When the taxi pulled away from Mrs Lightly’s house, I didn’t look back. I forced my mind ahead. I couldn’t let my thoughts take me back to Pat’s collapsed body, asleep on the sofa. He will never forgive me for not telling him I knew where Joyce had gone.
I can’t see beyond finding her.
I exit from Departures and go in search of a car rental. I changed all my money before I got on the plane. Every last dollar I saved from sewing dresses, kept in a tin under the bed, is now just punts that will trickle away every day I’m here. I don’t know what I saved it all for except some half-formed thought that if I ever needed to run, I’d be able to.
I find a crooked booth manned by a spotty teen and he gives me the keys to a Ford Escort and directions to the city, but his accent is near incomprehensible.
I’m twenty minutes down the road when the exhaustion hits and my vision blurs. I wind down the window to breathe fresh air and roll it up again as the rain slices through. Cold settles into me. The sky has lowered; needles of rain prick the windshield; the odd tree and white-licked house blaze by and vanish in the wall of water. I’m driving fast. I catch a flash of sea – grey, dark, surging – and I lean towards it but it’s already vanished behind a rise of green.

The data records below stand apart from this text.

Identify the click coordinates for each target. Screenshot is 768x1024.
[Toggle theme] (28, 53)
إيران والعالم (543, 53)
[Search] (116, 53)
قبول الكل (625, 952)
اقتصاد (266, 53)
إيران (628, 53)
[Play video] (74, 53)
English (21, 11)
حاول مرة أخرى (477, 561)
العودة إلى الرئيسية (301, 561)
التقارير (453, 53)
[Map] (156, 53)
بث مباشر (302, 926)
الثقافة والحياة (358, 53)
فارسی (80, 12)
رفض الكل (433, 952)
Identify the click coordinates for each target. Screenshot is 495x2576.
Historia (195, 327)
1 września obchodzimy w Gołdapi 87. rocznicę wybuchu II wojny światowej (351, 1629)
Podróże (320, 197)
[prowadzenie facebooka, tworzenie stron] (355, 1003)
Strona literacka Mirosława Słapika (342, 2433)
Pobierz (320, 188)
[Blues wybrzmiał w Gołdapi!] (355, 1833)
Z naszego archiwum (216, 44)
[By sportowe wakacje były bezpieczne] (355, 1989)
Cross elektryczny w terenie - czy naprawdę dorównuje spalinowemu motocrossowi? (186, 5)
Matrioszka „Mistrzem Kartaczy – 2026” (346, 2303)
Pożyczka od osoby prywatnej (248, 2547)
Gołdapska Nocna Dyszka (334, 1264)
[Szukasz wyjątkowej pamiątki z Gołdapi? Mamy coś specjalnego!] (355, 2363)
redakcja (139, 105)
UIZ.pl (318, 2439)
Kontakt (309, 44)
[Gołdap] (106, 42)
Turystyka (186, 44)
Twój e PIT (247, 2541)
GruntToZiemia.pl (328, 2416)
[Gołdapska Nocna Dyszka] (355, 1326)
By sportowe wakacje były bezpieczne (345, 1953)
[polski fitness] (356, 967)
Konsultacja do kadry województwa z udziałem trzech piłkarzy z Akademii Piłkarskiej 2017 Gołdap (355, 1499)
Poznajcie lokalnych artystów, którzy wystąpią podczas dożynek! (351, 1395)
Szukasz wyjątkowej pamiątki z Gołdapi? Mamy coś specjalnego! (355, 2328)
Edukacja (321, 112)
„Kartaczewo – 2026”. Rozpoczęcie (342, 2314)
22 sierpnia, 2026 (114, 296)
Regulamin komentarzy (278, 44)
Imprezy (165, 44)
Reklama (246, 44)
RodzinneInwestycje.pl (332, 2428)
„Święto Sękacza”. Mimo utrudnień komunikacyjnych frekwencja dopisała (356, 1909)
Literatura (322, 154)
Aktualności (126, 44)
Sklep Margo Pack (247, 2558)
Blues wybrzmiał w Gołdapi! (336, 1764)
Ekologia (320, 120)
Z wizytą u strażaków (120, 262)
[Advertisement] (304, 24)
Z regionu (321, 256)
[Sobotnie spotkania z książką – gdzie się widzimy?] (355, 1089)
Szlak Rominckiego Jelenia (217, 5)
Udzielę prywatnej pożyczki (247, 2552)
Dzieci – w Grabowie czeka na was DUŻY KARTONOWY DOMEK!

The car shudders to a stop beside a farm gate. My foot is on the brake. On the steering wheel my knuckles pop white.
Once Joyce was just a weight against my chest, a warmth. My life was just me and Pat and a baby on my hip, but then suddenly she was upright, jabbering with thoughts and opinions of her own, and I was afraid for her.
A flock of seagulls in the grass are indifferent to the rain-hammering they’re taking. Water jumps along the glistening red car bonnet. It’s the only bright thing in this muddy green and grey.
Felim’s letter burns in my pocket.
The car roars back to life and I continue speeding towards Galway.
Sitting on the dashboard is a piece of paper with Kate’s address. I still don’t know what I will say to Joyce when I get there but I hope she’s gone no further.